Challenge: Reproduce the text of every record below word for word, and leave the pictures out.

Record extracts:
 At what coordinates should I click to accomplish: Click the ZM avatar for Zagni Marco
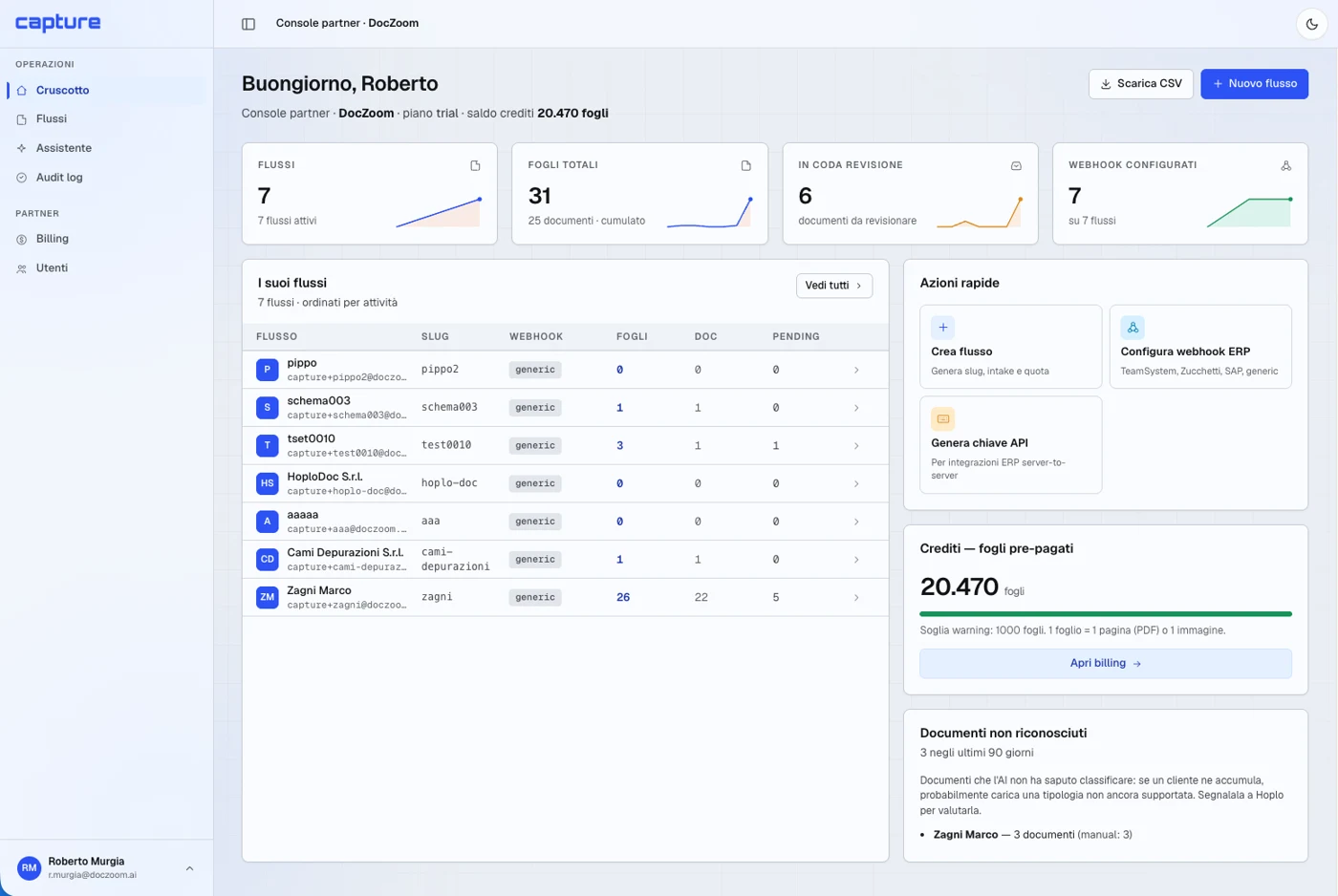(268, 597)
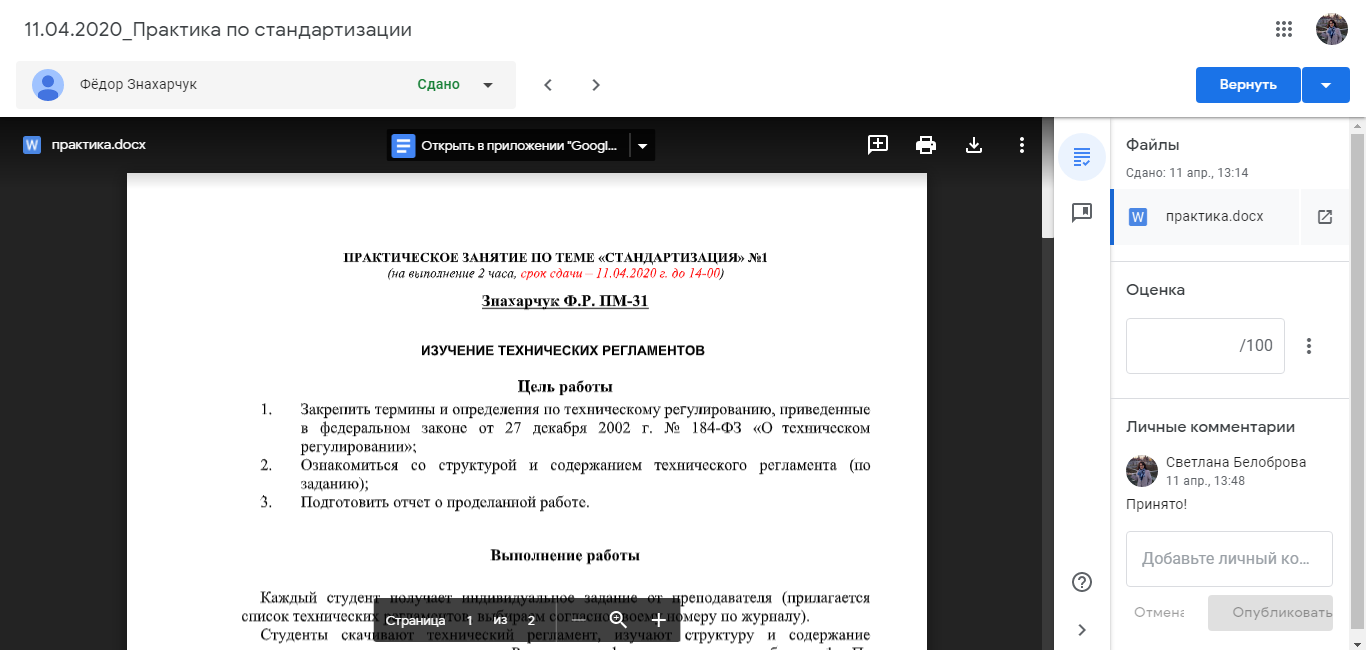This screenshot has width=1366, height=650.
Task: Click the Вернуть button
Action: (1248, 85)
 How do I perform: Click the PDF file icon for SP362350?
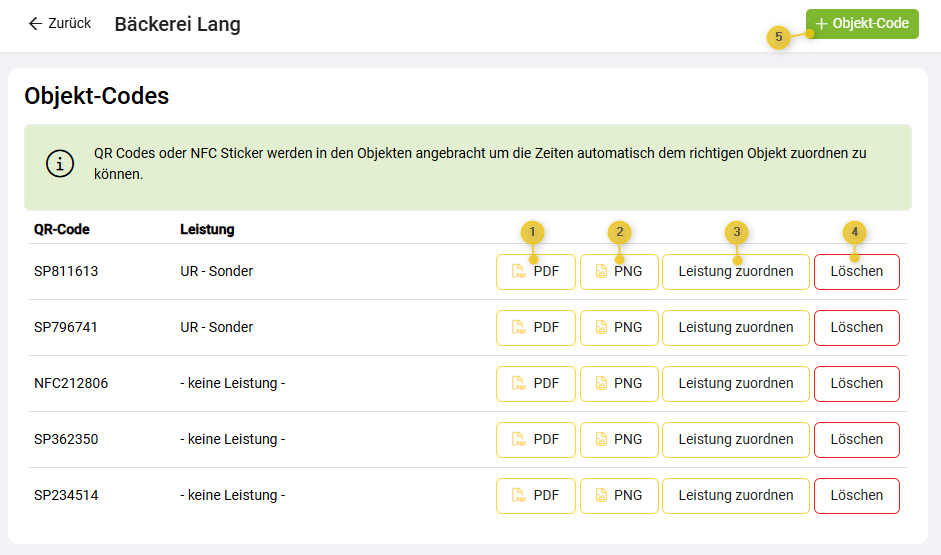(x=519, y=440)
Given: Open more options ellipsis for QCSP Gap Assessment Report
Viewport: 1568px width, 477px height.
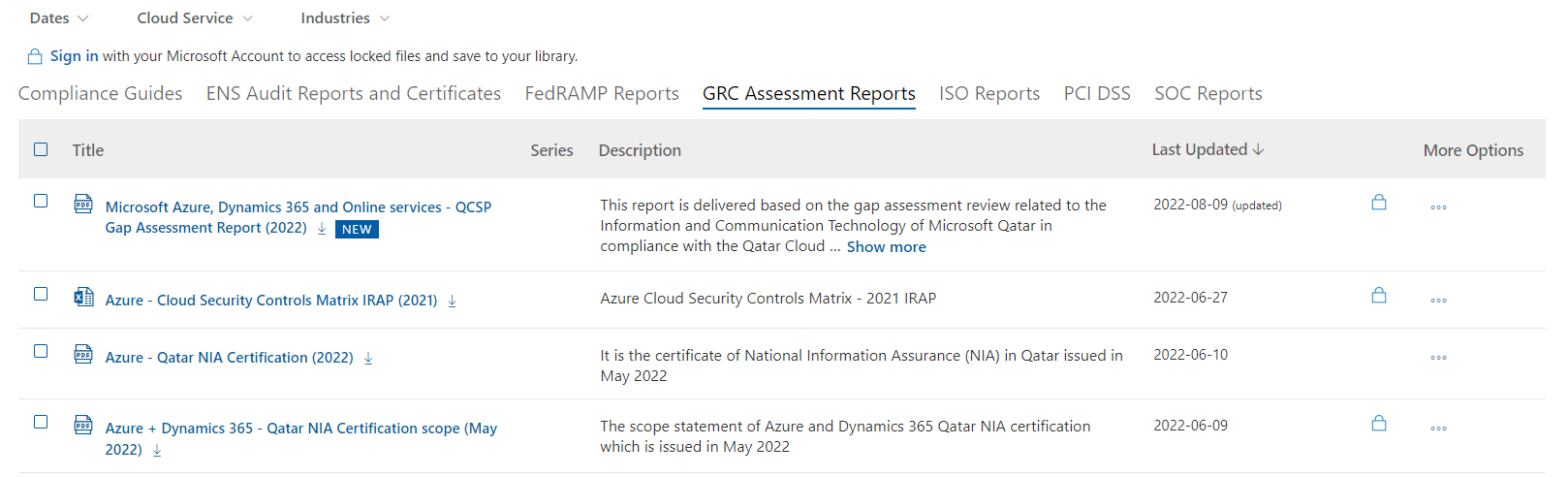Looking at the screenshot, I should click(x=1438, y=207).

Exercise result:
 At what coordinates should I click to accomplish: Click the ZM avatar for Zagni Marco
(268, 597)
This screenshot has width=1366, height=650.
Task: Click the Вернуть button
Action: (1248, 85)
 How do I perform: Click the PDF file icon for SP362350?
(x=519, y=440)
Given: Open more options ellipsis for QCSP Gap Assessment Report
Viewport: 1568px width, 477px height.
Looking at the screenshot, I should click(x=1438, y=207).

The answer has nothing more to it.